Alfred SAUVY (La Montée des jeunes, 1959) cite les travaux de Pierre DUBOIS (Statistiques générales de France, 1941) pour montrer que la France n’assurait plus le renouvellement de ses générations à partir de 1850. Pour lui, cette situation annonçait sans doute possible le déclin de la France. « Remplacer indéfiniment des jeunes par des vieux, grâce à l’allongement de la vie, mène à la chute définitive », prévoit ainsi le démographe.
Une population en mouvement
Deux grands types de mouvements de population caractérisent le XIXe siècle : les migrations nationales et les migrations internationales. Les migrations nationales sont le plus souvent liées à l’urbanisation et à l’exode rural. Comme l’ont montré les travaux de l’historien Philippe ARIÈS, l’exode rural s’est déroulé en plusieurs étapes.
- Entre 1851 et 1861, il est causé par la crise des industries (encore rurales) de 1848 et par la modernisation des campagnes (mécanisation, réduction de la jachère, etc.).
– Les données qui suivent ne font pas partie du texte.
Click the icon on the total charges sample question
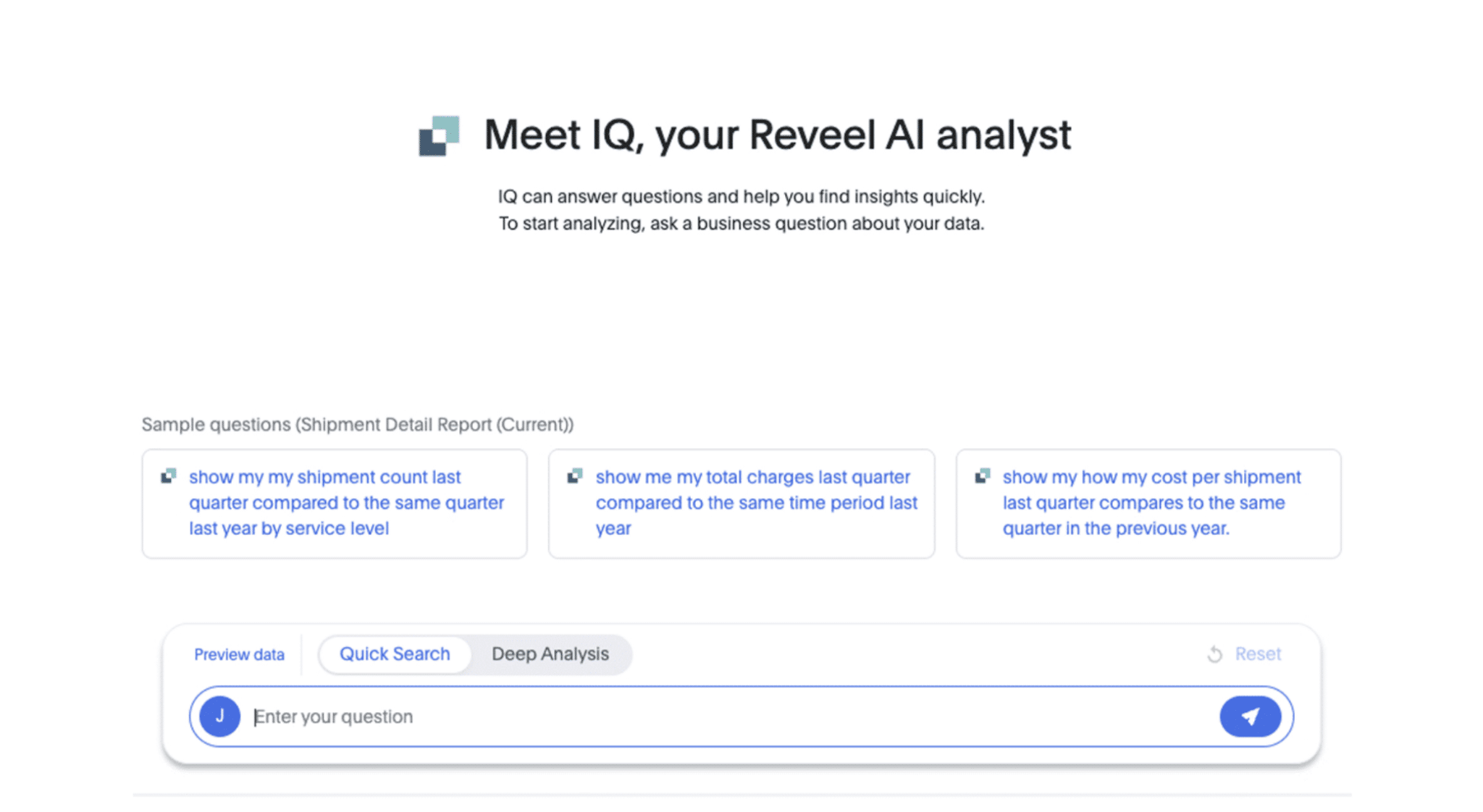Screen dimensions: 1483x812 coord(575,476)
- De 1876 à 1881, l’épidémie de phylloxera et la concurrence des pays du Nouveau Monde provoquent une crise de l’agriculture.
- De 1896 à 1901, la modernité de la ville renforce son attractivité au détriment des campagnes.
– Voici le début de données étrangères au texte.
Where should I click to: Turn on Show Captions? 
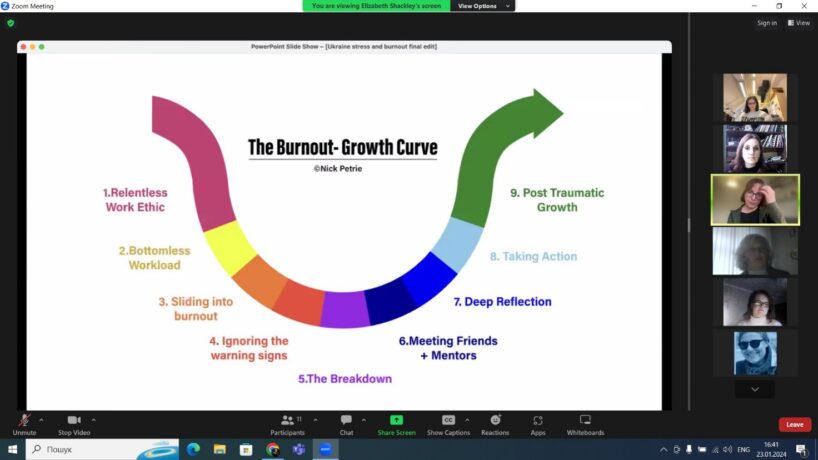pos(448,422)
Les migrations internationales sont motivées par la précarité dans le pays d’origine. C’est ainsi que cinq millions d’Irlandais (soit un peu plus de 50 % de la population) fuient par exemple leur pays pour les États-Unis entre 1845 et 1849, en pleine Grande Famine (due à un parasite touchant la pomme de terre). Les migrations internationales sont également à l’origine de migrations nationales dans le pays d’arrivée. Symbolisée par le mythe de la frontière, la conquête de l’Ouest américain façonnera l’esprit et la culture américains (F. J. TURNER, The Frontier in American History, 1921).